▶ EXERCISE TEXT
Yesterday was a really nice day!  I woke up at about 12:00, Mom & I went swimming, came in, played online, did laundry, straightened up my bedroom, had dinner with Mom & Dad, Favorite Aunt, Uncle, & cousins stopped over, then we went to some local fireworks. 

The fireworks were nice.  We left our house at 21:14, got there at 21:28, show started at exactly 22:00, we had no problem getting a parking place, and had NO trouble leaving.  Got love Farmville USA.  They were on a little lake, so the reflection was cool.

It was nice to see Favorite Aunt, Uncle, and cousins.  I was upstairs getting ready and I hear "TS".  I was thinking "Geez Mom, I have 15 more minutes to get ready" but it was Favorite Aunt telling me they were here.  A few minutes later, I go outside and my little cousins are just to precious.  "T, T, T, T, Hi T!  I lovvvveeee T."  They both went on and on about how much they love me and miss me for about 3 minutes until my dad was like..."What about me?"  And the older one goes "Yeah, we love you too...but T is funner."  Ha Dad!

We really need to get the other computers in this house online.  Dad needs this device.  ERRRRRRRR!

God is good, all the time.  All the time, God is good!

Saturday, July 01, 2006

Can I Want Your Love

I spent from about August 2003 thru January 2005 seeing a counselor (technically she was a social worker) often.  I will fully admit counseling was the LAST place I wanted to go.  I know I would have NEVER went if ST (and my Mom a little) wasn't on my case to go!

▶ RECORDS

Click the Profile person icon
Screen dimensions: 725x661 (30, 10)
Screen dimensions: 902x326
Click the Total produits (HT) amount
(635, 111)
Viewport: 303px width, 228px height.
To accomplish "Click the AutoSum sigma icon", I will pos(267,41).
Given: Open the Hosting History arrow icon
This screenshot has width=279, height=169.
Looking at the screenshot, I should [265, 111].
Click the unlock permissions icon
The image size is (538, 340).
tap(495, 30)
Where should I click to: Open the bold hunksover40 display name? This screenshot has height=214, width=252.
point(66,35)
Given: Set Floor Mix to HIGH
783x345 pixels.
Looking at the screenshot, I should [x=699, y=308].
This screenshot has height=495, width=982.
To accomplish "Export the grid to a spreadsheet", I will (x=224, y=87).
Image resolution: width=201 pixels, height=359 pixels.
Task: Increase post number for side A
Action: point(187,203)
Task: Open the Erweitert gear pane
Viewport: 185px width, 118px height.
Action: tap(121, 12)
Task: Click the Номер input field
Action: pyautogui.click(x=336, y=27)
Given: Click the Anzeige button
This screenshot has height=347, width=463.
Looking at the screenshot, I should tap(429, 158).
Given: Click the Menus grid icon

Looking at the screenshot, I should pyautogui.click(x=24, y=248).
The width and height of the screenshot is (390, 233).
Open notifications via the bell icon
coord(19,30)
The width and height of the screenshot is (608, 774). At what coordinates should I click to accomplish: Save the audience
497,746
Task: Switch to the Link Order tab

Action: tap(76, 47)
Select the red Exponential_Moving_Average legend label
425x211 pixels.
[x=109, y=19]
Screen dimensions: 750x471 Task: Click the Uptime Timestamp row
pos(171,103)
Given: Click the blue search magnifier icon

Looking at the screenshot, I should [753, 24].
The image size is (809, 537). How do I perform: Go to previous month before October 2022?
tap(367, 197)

▶ PROBLEM TO SOLVE
Return the blog text at the top, from start to finish, with every word and punctuation mark unchanged.

▶ SOLUTION TO THIS EXERCISE
Yesterday was a really nice day!  I woke up at about 12:00, Mom & I went swimming, came in, played online, did laundry, straightened up my bedroom, had dinner with Mom & Dad, Favorite Aunt, Uncle, & cousins stopped over, then we went to some local fireworks. 

The fireworks were nice.  We left our house at 21:14, got there at 21:28, show started at exactly 22:00, we had no problem getting a parking place, and had NO trouble leaving.  Got love Farmville USA.  They were on a little lake, so the reflection was cool.

It was nice to see Favorite Aunt, Uncle, and cousins.  I was upstairs getting ready and I hear "TS".  I was thinking "Geez Mom, I have 15 more minutes to get ready" but it was Favorite Aunt telling me they were here.  A few minutes later, I go outside and my little cousins are just to precious.  "T, T, T, T, Hi T!  I lovvvveeee T."  They both went on and on about how much they love me and miss me for about 3 minutes until my dad was like..."What about me?"  And the older one goes "Yeah, we love you too...but T is funner."  Ha Dad!

We really need to get the other computers in this house online.  Dad needs this device.  ERRRRRRRR!

God is good, all the time.  All the time, God is good!

Saturday, July 01, 2006

Can I Want Your Love

I spent from about August 2003 thru January 2005 seeing a counselor (technically she was a social worker) often.  I will fully admit counseling was the LAST place I wanted to go.  I know I would have NEVER went if ST (and my Mom a little) wasn't on my case to go!